On another subject entirely, The Dramatic Authors of America, by
James Rees, Philadelphia: G. B. Zieber & Co. 1845, :
"_American Tars._ Played in Boston, January 1st, 1812. A
periodical of the day thus speaks of its merits :--
'This contemptible production of nobody-knows-who, has been
several times repeated as a trap t catch sailors. Such stage
loyalty may sound very well in England, coming from the mouth of
'his majesty's servants,' but here, it is really too much. The
dialogue is more nauseous than a dose of ipecacuanha; and if
repeated again, we hope the audience will be furnished by the
managers with acids and astringents, gratis.'"

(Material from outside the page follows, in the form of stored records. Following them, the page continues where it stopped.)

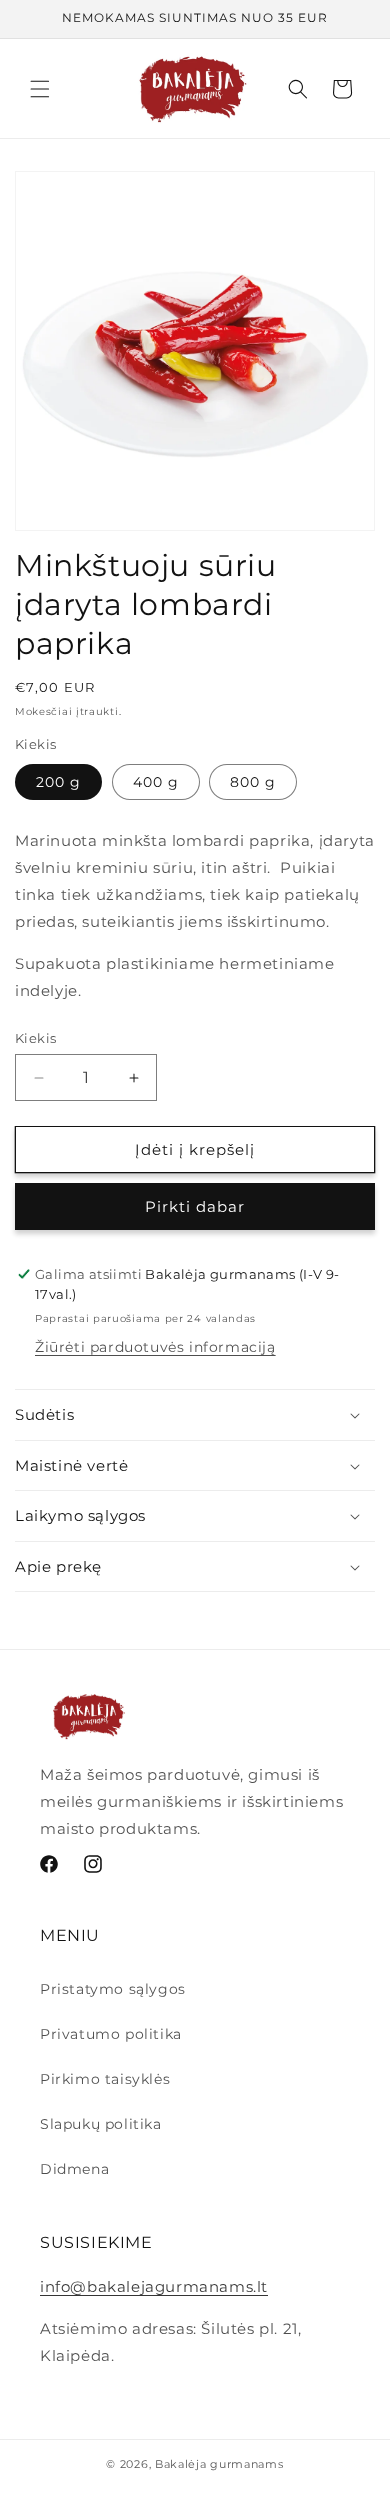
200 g (58, 782)
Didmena (74, 2169)
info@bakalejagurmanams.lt (154, 2286)
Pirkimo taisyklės (105, 2079)
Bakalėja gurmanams (219, 2464)
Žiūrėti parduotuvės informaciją (155, 1347)
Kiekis (35, 1038)
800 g (253, 782)
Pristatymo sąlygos (113, 1989)
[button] (40, 89)
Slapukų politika (101, 2124)
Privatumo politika (111, 2034)
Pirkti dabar (195, 1206)
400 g (156, 782)
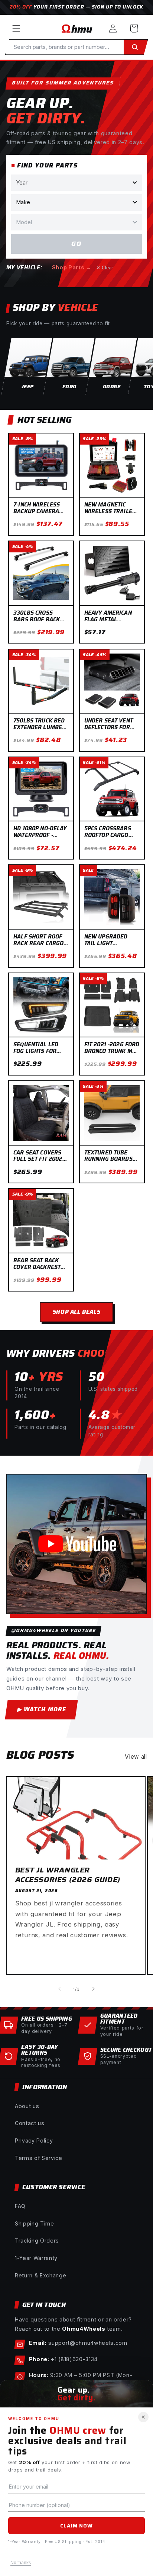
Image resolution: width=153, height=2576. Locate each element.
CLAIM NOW (76, 2526)
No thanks (20, 2562)
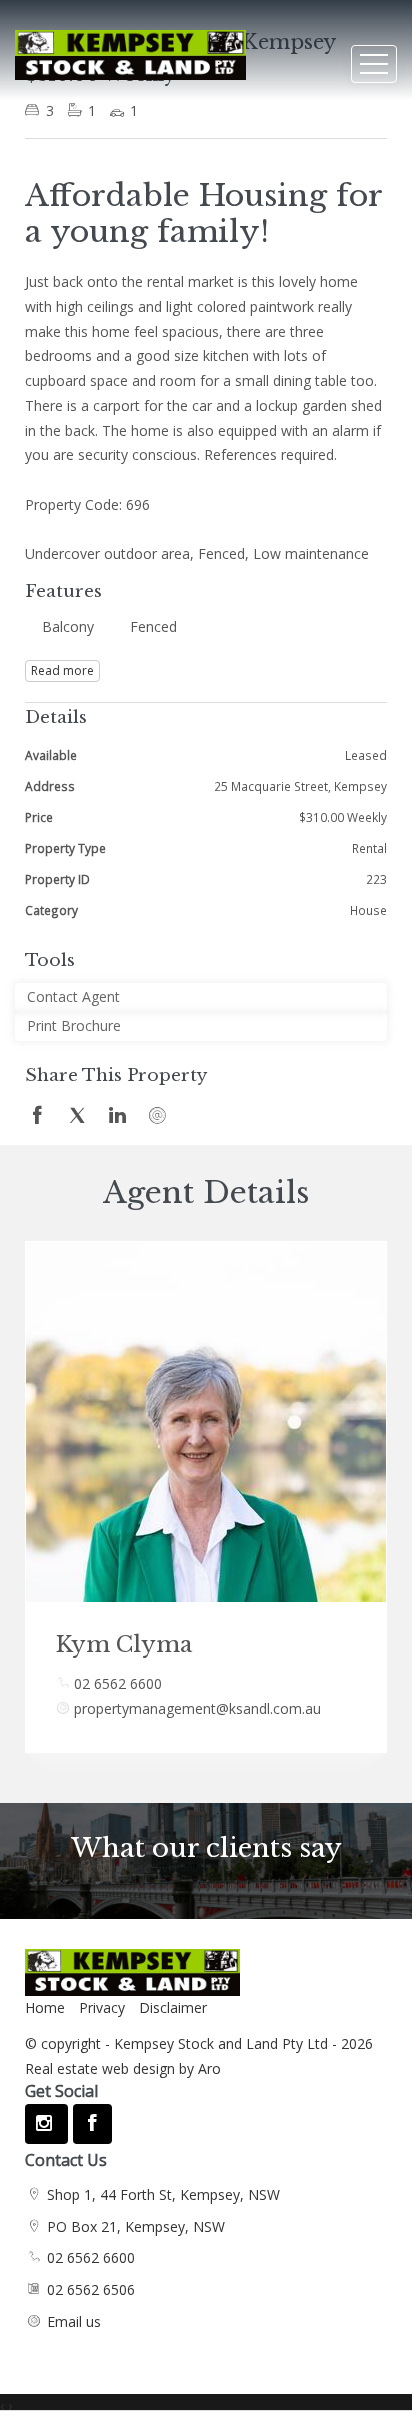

Rigveda Brahmanas: The Aitareya and Kausitaki Brahmanas of the
Rigveda, translated by Arthur Berriedale Keith, Volume 25 in the
Harvard Oriental Series, then I leap to The Soma Sacrifice, The
Prsthya Sadaha, - First Day, Adhyaya V, 1v. 29 (xx. 1) p. 218,
"Agni, as deity bears the first day, the Trivrt Stoma, the
Rathantara the Gayatri metre. With it according to the deity,
the Stoma, the Saman, the metre, he prospers who knows thus,
That which has (the words) 'hither' and 'forward' is a symbol of
the first day. That which contains (the word) 'yoke', (the word)
'car', (the word) 'swift', (the word) 'drink', (the fact) that
the deity is mentioned in the first Pada, that this world is
referred to, that which is connected with the Rathantara, which
is connected with the Gayatri, the future tense, these are the
symbols of the first day." (Please note the diacritical marks
can't be reproduced here.)

Well, at least three of these are obscure, 5-6 of them touch on
religion and possibly the narratives of deity overlooking issues
of ontology, or rather perhaps a "galloping ontology" that turns
towards ritual; on the other hand, I'm not searching for any
sort of religious "answer" or personal exegesis, but moving
through narratives that are dark; Irigaray and Kierkegaard are
texts to return to for their depth and resonance; Lamentations
and the other Megilloth are disturbingly modern (particularly
Lamentations and Ecclesiastes), "current" - With the text of the
Rigveda Brahmana, language itself - meter, tense, time, voice -
in other words utterance - is itself deeply performative and
regulated - I lose myself in this.

To be fair, the Megilloth and Irigaray, as well as Rees, I have
read in full, the rest, not so much.